Wikimedia Commons. Some rights reserved.ISIS's first two years of development, 2012-14, were primarily concerned with creating a new caliphate. This period culminated in Abu Bakr al-Baghdadi's announcement of the new entity in Mosul on 4 July 2014. ISIS propaganda greeted this as the distinguishing feature of the whole movement.

Now, over two years on, ISIS's continued loss of ground in Iraq and Syria fuels its strategic aim of taking the war directly to the “far enemy”.

In contrast to the failure of al-Qaida to take over a state in full, ISIS was able to establish a hugely significant presence in the heart of the Islamic world. Moreover, this was in parts of two states that had been artificially created by the far enemy nearly a century earlier. This achievement alone supported its claim to be the true defender of Islam against the crusaders and Zionists.

The new caliphate, with al-Baghdadi as the leader, could stand in the tradition of the Ottoman-era institution dismantled in 1923 – and all the other caliphates from the time of the Abbasids in the eighth to thirteenth centuries. True, It would be extreme and radical compared with the latter civilisation; but then even that, for the new ideologues, had not been true to their perceived vision of Islam.

Within months of the declaration, the United States and some of its regional allies had recognised the threat from this new creation. In August 2014 they launched a hugely violent, intensive and continuing air bombardment. This “remote-control war”, including the use of special forces and private military companies, has been a foremost instrument in containing ISIS. In the process it has killed tens of thousands of the movement's supporters and helped the Iraqi army and its allied Shi’a militias to retake territory.

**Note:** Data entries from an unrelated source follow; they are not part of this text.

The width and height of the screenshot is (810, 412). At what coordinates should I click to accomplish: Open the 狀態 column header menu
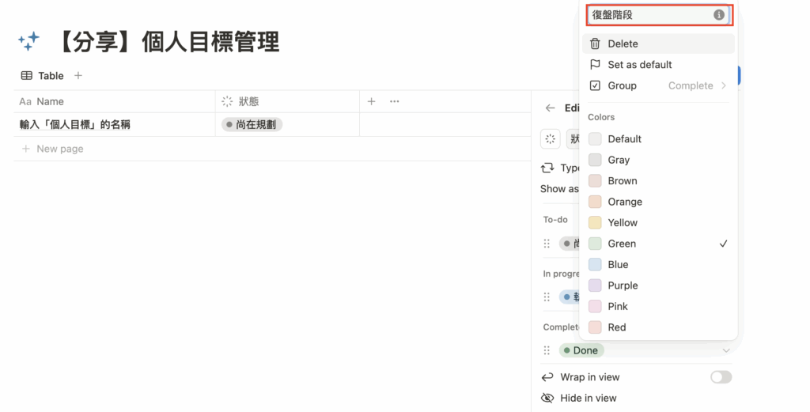point(248,101)
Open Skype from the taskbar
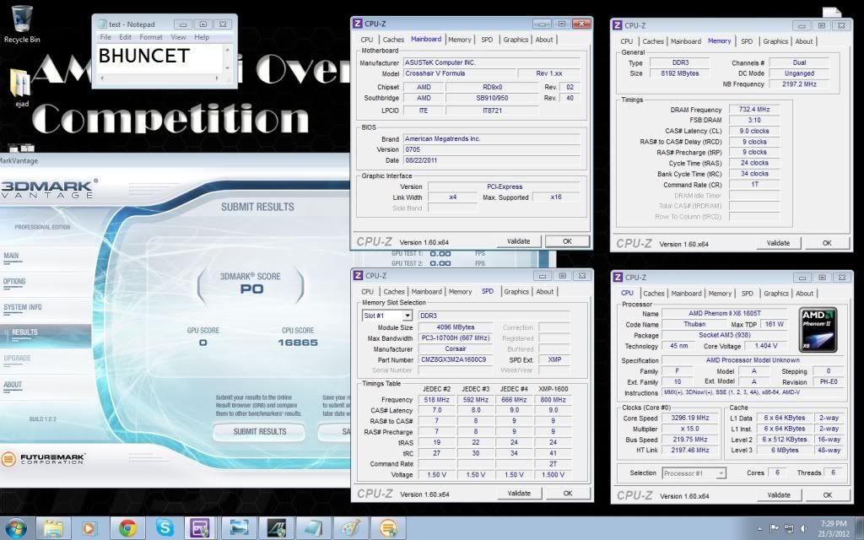This screenshot has height=540, width=864. (165, 528)
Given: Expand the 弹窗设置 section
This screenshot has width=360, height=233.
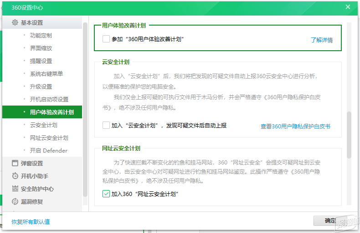Looking at the screenshot, I should click(42, 163).
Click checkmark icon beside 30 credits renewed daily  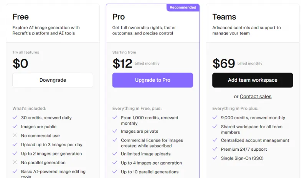coord(15,118)
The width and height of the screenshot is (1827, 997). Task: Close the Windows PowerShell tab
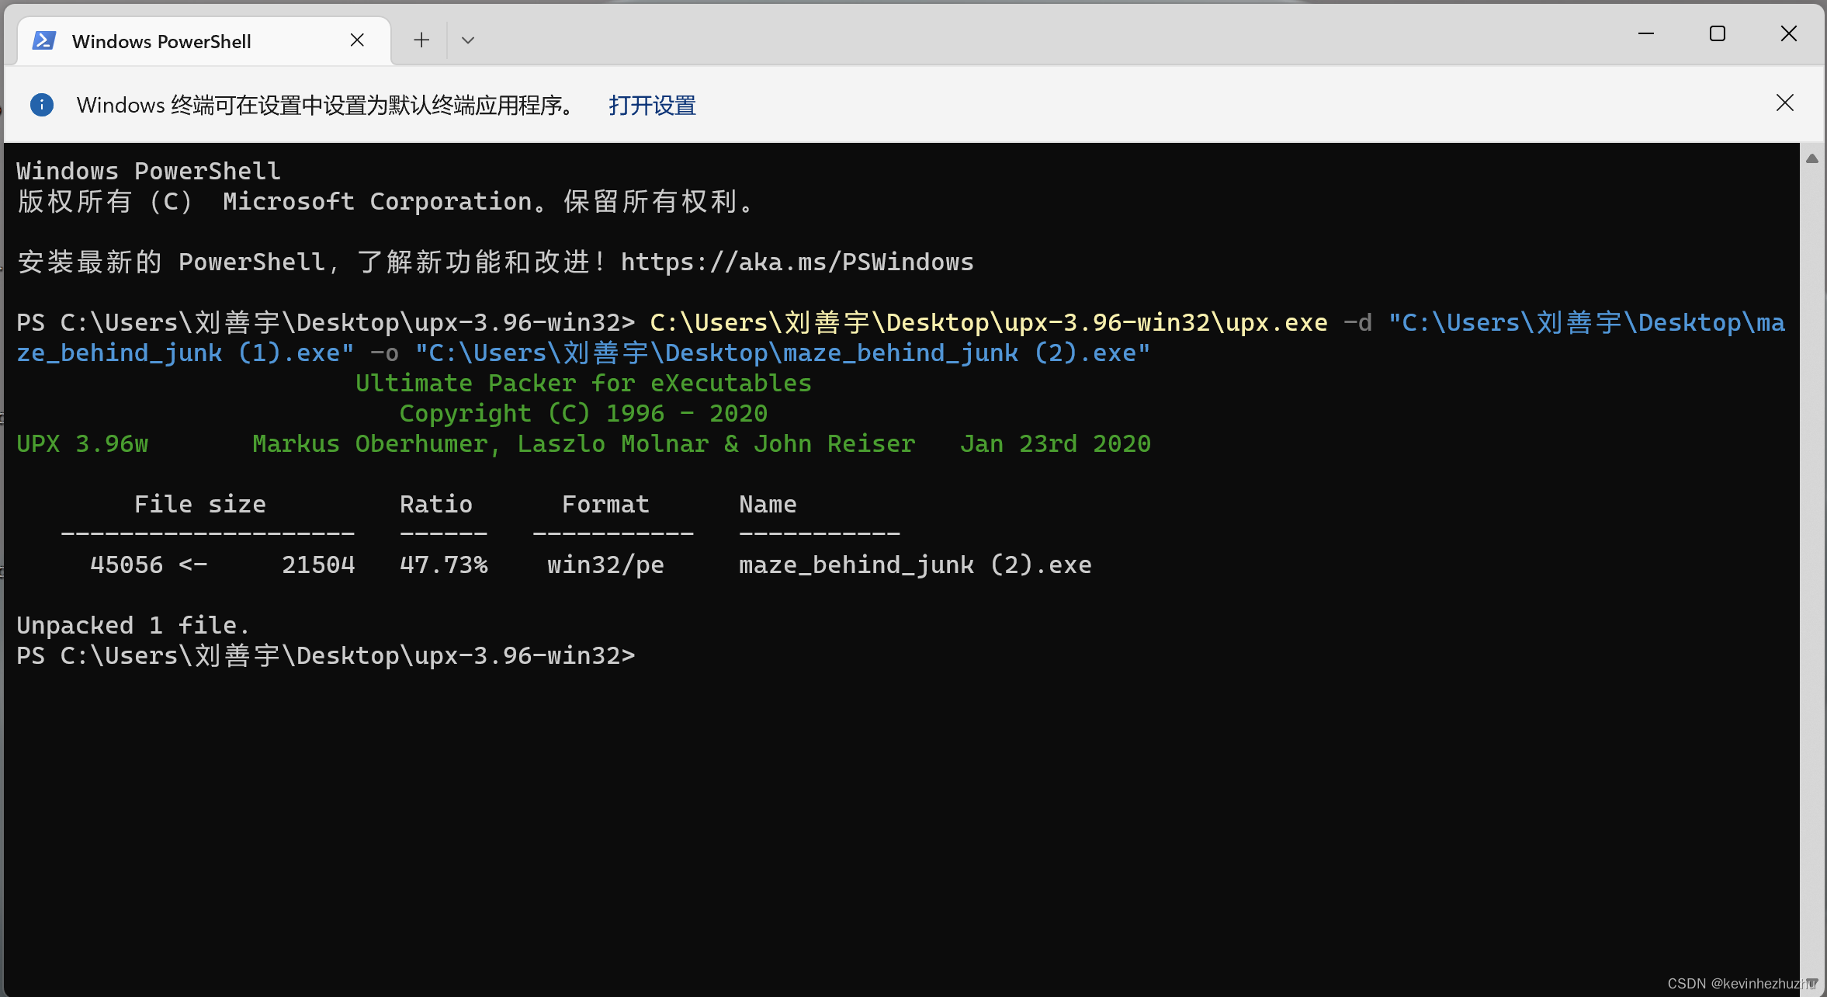coord(357,40)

The Shi’a element alone makes unlikely the complete decay of support for ISIS among Iraq’s Sunni minority. This factor apart, ISIS has long since recognised the need to take the war to the west. This has involved both direct involvement in some attacks and intensive proselytising to motivate local sympathisers. It now looks certain that as its territory recedes, many of its most experienced paramilitaries will move to western Europe.

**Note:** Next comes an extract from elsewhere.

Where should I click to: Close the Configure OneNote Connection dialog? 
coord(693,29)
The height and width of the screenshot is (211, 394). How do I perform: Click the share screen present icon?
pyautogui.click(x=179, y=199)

But not only there: Saudi authorities have reportedly uncovered a substantial cell in the kingdom. This is a huge concern for western counter-terror agencies, and is expected to grow still further as ISIS control diminishes in its own territory.  

The next phase

The restriction of ISIS in Iraq and Syria will likely give rise to new manifestations of the al-Qaida/ISIS idea. Two aspects of this deserve emphasis. The first is the very symbolism of having created a caliphate, a quality which will survive the institution's physical suppression in the short term. After all, the ISIS worldview is not bound by mere temporal considerations, and thus "short” in its eyes can mean decades or even centuries. It is the fact that a proper Islamist caliphate has existed, even for a few brief years, that counts: a story to be told and retold for future generations, including its having been torn apart by the hated crusaders.

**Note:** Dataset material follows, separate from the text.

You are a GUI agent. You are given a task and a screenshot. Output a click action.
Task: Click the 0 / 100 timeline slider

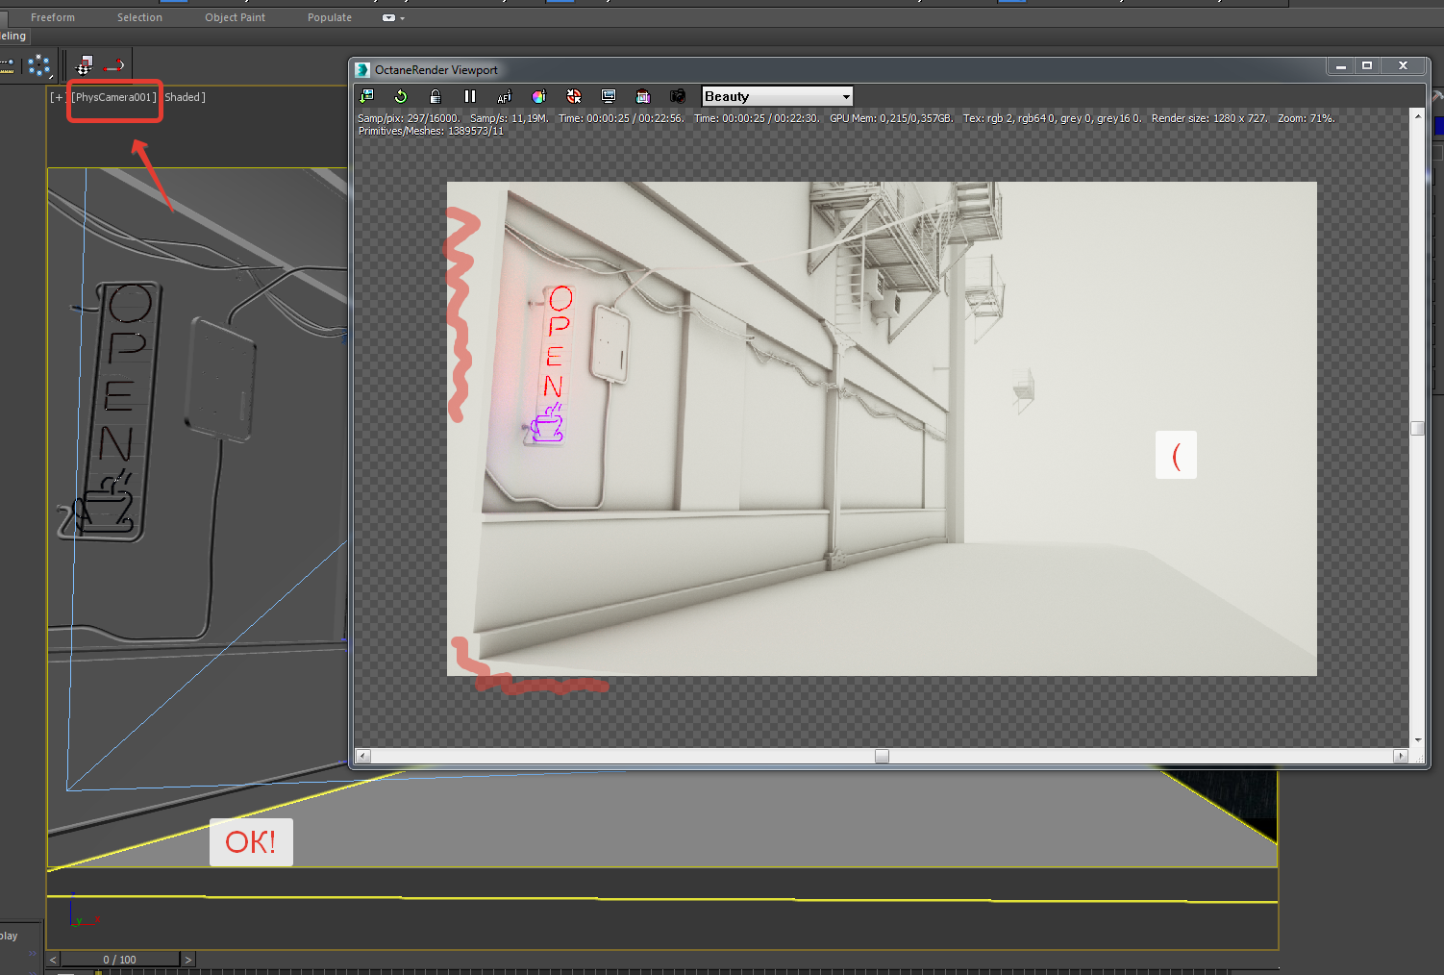point(120,960)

The second aspect is the evolution of yet another generation of fighters. In the modern era this started with the mujahideen and their multinational allies fighting the Soviets in Afghanistan in the 1980s. Paramilitaries from Kashmir and elsewhere were among those involved, many of whom returned to their own states to foment the new al-Qaida vision after the Soviet retreat.

More paramilitary cohorts gained experience in the 1990s in the Balkans, Algeria, Chechnya and in the Taliban’s fight with Afghanistan’s Northern Alliance of warlords. Yet others joined after 9/11 in the fight against the Americans. In 2003 and after, Iraq was to form the best possible laboratory of paramilitarism. A great boost came when Al-Qaida in Iraq (AQI) was apparently crushed in the "dirty war" against western special forces from 2004-08, when survivors and escaped prisoners from the movement's ranks gave the new ISIS its toughest and most experienced fighters.

The many that survive will join with other younger fighters to create new teams of operatives. This time, many will be embedded across the western world, a ready resource available to train newer devotees of the dreamed-of caliphate.

It is perhaps a little early to make a firm judgment. But there are early indications that the decline and fall of ISIS is but a metamorphosis into the next phase of the 30-year war.